1.9 Potensi Pendapatan Asli Daerah (PAD) Dalam era desentralisasi fiskal diharapkan terjadinya peningkatan pelayanan diberbagai sektor terutama sektor publik. Peningkatan layanan publik ini diharapkan dapat meningkatkan daya tarik bagi investor untuk membuka usaha di daerah. Harapan ini tentu saja dapat terwujud apabila ada upaya serius (pemerintah) dengan memberikan berbagai fasilitas pendukung (investasi). Konsekuensinya, pemerintah perlu untuk memberikan alokasi belanja yang lebih besar untuk tujuan ini.
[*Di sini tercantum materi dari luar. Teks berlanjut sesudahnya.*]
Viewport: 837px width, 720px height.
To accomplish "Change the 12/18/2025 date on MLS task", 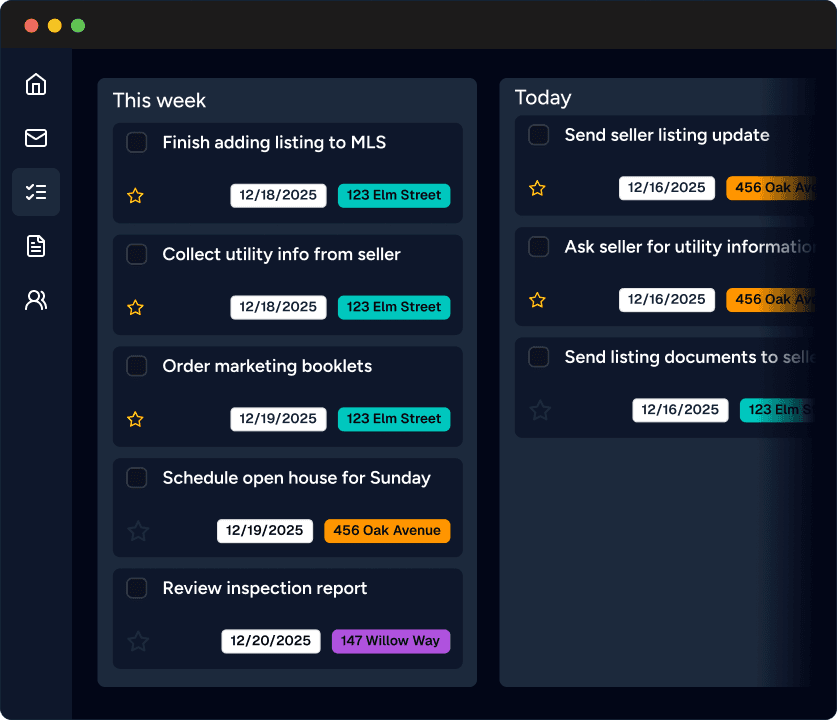I will pos(278,195).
Desentralisasi fiskal di satu sisi memberikan kewenangan yang lebih besar dalam pengelolaan daerah, tetapi disisi lain memunculkan persoalan baru, dikarenakan tingkat kesiapan fiskal daerah yang berbeda-beda. Dalam penciptaan kemandirian daerah, pemerintah daerah harus beradaptasi dan berupaya meningkatkan mutu pelayanan publik dan perbaikan dalam berbagai sektor yang berpotensi untuk di kembangkan menjadi sumber PAD. Tuntutan untuk mengubah struktur belanja menjadi semakin kuat, khususnya pada daerah-daerah yang mengalami kapasitas fiskal rendah. Dalam upaya peningkatan kemandirian daerah pemerintah daerah juga dituntut untuk mengoptimalkan potensi pendapatan yang dimiliki dan salah satunya memberikan proporsi belanja modal yang lebih besar untuk pembagunan pada sektor-sektor yang produktif di daerah. Berdasarkan UU No. 34 Tahun 2000 tentang Pajak Daerah dan Retribusi Daerah, maka PAD di Kabupaten Bogor terdiri dari penerimaan Pajak Daerah, Retribusi Daerah, Kekayaan lain yang dipisahkan, dan lain-lain PAD (Lampiran VI). Pajak Daerah adalah iuran wajib yang dilakukan oleh orang pribadi atau badan kepada Daerah tanpa imbalan langsung yang seimbang, yang dapat dipaksakan berdasarkan peraturan perundang-undangan yang berlaku, yang digunakan untuk membiayai penyelenggaran pemerintah daerah dan pembangunan daerah. Sedangkan retribusi daerah adalah pungutan daerah sebagai pembayaran atas jasa atau pemberian izin tertentu yang khusus disediakan dan/atau diberikan oleh Pemerintah Daerah untuk Kepentingan orang pribadi/badan.

Perkembangan target dan realisasi Pajak Daerah di Kabupaten Bogor sejak tahun 1999/2000 sampai dengan 2006 dapat terlihat pada Gambar 7. Gambar 7 Target dan Realisasi Pajak Daerah Kabupaten Bogor 1999 s.d. 2006 Pengelolaan Kekayaan Daerah yang dipisahkan, merupakan penerimaan deviden yang diterima oleh Pemerintah Kabupaten Bogor atas hasil penyertaan modal pada perusahaan daerah. Penerimaan deviden tersebut diperolah dari Bank Jabar Cabang Cibinong, Perusaan Daerah Air Minum (PDAM), Perusahan Daerah Pasar Tohaga. Sedangkan pos penerimaan lain-lain PAD yang sah, merupakan penerimaan yang diterima oleh Pemerintah Kabupaten Bogor yang tidak terakomodir pada tiga jenis pos penerimaan sebelumnya. Untuk saat ini, penerimaan dari lain-lain PAD yang sah untuk Kabupaten Bogor, terdiri dari : a. Hasil Penjualan Aset Daerah (kendaraan roda empat dan kendaraan roda dua). b. Jasa Giro. c. Deposito, yaitu hasil dari bunga deposito yang dilakukan oleh Pemda Kabupaten Bogor, pada bank BRI, BTPN dan Bank JABAR. d. Ganti Rugi atas Kekayaan Daerah (TPT/GR). e. Denda Katerlambatan Pelaksanaan Pekerjaan. f. Pendapatan Lain-Lain, yang terdiri dari penjualan benih padi dan lain-lain Penerimaan.